### Exercise instructions
Copy word for word the stretch of rows below that starts with the line containing "This screenshot has width=1280, height=720." and ends with the line containing "center [355, 46].", including both of those lines.

### Records provided
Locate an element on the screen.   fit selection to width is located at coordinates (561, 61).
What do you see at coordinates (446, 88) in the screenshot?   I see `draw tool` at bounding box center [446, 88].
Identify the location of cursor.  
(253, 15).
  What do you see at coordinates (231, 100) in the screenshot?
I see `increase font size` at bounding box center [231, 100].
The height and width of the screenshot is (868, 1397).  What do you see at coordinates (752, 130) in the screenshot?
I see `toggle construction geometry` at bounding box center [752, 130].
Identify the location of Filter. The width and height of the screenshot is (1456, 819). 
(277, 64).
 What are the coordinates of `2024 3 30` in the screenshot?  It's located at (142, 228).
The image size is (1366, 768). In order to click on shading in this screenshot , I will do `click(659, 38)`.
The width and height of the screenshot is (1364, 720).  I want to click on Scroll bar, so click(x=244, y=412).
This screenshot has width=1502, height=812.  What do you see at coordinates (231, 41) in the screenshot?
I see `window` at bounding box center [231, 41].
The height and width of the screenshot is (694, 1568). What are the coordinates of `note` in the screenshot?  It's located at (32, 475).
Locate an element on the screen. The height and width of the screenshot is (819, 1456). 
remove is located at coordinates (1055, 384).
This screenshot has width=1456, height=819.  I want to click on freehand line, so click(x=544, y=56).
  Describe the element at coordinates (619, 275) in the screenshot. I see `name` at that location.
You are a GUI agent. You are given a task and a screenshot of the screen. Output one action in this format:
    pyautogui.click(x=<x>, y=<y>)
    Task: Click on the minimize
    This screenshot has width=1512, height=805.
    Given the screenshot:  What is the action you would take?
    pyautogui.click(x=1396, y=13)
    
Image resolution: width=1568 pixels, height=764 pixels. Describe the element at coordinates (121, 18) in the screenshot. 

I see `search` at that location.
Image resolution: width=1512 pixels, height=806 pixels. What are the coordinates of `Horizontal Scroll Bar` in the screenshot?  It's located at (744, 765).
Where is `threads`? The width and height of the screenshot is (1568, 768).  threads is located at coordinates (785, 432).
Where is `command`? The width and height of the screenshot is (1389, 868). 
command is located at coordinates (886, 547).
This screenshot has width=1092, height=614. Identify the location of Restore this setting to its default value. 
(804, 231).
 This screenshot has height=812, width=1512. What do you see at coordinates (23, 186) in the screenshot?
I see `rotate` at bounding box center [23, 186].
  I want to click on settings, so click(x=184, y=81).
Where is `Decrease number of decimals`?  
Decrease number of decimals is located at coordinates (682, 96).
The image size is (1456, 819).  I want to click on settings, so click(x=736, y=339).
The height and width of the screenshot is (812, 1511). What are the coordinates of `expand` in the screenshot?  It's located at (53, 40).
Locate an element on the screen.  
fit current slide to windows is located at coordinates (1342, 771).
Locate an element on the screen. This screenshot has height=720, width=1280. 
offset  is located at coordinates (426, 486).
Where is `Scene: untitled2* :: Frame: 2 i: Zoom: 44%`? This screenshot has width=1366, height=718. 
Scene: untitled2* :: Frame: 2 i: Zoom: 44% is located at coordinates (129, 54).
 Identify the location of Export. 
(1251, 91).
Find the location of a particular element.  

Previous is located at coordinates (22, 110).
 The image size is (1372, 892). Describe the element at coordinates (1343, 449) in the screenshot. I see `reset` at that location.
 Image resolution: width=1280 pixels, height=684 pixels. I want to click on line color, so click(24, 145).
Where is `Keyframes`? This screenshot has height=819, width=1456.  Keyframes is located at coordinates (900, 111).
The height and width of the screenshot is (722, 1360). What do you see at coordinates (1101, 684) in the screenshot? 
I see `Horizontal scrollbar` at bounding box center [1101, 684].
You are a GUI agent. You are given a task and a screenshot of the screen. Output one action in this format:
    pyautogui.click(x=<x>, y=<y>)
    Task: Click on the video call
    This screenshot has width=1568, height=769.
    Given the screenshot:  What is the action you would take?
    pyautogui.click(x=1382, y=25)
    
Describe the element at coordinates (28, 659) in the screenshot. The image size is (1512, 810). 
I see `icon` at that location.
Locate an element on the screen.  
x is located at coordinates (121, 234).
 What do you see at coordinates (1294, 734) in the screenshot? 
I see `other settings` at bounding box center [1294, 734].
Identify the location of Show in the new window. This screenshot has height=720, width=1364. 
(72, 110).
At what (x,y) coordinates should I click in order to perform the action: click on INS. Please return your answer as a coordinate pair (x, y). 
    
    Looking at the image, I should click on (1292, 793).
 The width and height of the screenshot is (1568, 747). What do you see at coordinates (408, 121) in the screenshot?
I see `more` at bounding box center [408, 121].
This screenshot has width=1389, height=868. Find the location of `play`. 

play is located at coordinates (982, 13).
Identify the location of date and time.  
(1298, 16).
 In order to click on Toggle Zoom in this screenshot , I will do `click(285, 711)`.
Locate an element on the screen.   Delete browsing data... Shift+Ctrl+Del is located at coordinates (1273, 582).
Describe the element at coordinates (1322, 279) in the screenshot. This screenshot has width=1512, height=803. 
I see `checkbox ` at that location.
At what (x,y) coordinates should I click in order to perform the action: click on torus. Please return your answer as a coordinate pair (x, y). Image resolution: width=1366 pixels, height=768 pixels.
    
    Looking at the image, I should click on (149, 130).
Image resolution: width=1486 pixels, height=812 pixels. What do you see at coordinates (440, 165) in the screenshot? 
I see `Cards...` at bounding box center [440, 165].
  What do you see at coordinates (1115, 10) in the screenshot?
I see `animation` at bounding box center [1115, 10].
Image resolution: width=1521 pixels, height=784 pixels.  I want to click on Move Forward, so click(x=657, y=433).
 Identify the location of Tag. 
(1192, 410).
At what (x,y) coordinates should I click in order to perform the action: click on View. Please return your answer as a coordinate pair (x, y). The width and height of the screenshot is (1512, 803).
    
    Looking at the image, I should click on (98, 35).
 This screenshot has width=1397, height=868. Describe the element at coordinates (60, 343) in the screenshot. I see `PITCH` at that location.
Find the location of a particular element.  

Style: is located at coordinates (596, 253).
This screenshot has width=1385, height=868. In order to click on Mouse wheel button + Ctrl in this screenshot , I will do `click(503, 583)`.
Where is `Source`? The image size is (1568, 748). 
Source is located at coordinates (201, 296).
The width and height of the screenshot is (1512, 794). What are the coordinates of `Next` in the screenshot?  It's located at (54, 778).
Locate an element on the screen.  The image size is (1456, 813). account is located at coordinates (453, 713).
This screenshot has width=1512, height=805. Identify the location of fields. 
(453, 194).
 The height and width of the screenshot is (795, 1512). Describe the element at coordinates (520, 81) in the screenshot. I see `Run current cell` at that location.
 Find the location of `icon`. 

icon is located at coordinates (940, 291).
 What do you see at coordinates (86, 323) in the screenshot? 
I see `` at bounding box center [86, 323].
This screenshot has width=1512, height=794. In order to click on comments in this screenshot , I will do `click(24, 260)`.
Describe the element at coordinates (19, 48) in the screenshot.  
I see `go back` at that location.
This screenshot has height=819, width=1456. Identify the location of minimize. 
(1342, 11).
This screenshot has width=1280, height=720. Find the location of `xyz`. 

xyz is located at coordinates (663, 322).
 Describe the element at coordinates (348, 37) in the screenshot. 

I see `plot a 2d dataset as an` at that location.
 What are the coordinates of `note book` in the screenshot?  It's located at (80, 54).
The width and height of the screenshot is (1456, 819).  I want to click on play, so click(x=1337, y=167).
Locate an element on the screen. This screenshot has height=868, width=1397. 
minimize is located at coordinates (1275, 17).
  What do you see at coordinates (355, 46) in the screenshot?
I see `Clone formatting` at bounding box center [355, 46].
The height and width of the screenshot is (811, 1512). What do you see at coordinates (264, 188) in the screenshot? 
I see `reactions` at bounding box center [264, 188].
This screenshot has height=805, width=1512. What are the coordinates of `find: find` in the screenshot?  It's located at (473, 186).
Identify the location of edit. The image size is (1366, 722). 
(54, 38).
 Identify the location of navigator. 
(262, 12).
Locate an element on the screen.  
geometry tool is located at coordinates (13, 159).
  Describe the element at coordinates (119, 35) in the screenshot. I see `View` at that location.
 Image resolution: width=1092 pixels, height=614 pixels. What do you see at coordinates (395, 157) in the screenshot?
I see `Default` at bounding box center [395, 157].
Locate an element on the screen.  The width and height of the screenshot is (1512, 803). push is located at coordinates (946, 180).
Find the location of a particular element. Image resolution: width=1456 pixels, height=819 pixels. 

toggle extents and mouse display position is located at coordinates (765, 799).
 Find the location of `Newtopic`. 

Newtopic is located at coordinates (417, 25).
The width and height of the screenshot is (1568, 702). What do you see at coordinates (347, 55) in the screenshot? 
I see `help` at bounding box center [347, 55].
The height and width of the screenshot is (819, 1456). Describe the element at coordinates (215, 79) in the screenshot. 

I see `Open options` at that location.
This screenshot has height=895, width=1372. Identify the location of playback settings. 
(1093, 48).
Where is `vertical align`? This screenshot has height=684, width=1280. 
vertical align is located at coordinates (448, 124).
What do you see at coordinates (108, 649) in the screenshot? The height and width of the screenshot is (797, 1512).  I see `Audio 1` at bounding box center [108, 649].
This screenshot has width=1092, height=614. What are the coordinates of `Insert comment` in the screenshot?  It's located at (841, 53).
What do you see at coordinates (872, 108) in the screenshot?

### Correct result
This screenshot has width=1280, height=720. Find the location of `xyz`. 

xyz is located at coordinates (663, 322).
 Describe the element at coordinates (348, 37) in the screenshot. 

I see `plot a 2d dataset as an` at that location.
 What are the coordinates of `note book` in the screenshot?  It's located at (80, 54).
The width and height of the screenshot is (1456, 819).  I want to click on play, so click(x=1337, y=167).
Locate an element on the screen. This screenshot has height=868, width=1397. 
minimize is located at coordinates (1275, 17).
  What do you see at coordinates (355, 46) in the screenshot?
I see `Clone formatting` at bounding box center [355, 46].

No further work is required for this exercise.